## INFORMATION SUPPLIED
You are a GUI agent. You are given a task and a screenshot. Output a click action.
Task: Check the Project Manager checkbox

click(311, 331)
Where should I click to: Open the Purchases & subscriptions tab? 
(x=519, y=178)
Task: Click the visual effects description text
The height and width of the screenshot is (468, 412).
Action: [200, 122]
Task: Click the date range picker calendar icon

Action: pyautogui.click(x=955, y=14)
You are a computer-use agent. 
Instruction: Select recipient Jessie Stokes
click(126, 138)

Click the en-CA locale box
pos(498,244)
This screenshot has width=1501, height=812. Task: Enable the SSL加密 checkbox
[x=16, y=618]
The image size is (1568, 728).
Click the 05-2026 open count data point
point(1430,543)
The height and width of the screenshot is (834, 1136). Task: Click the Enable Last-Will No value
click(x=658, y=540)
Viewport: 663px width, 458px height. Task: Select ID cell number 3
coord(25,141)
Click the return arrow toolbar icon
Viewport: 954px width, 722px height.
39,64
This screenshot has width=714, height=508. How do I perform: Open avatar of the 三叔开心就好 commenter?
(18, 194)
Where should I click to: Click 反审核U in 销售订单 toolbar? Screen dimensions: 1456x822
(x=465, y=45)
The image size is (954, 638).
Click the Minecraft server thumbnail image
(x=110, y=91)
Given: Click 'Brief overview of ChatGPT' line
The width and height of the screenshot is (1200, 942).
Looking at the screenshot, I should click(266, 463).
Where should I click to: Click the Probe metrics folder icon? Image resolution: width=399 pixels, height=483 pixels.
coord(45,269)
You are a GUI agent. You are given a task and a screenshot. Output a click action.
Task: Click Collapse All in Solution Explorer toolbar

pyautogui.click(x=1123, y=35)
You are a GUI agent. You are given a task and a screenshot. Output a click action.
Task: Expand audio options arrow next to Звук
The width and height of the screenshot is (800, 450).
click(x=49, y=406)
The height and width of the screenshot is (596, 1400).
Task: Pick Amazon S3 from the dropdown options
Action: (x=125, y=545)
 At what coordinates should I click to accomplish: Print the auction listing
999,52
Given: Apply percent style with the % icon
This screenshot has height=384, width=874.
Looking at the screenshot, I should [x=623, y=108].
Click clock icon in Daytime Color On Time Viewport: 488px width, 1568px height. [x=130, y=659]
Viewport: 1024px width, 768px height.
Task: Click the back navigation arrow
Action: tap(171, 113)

## EXERCISE PROMPT
Please pick out each line above that contains the word "size" and copy those lines in full.

## TASK ANSWER
The image size is (1568, 728).
The image size is (954, 638).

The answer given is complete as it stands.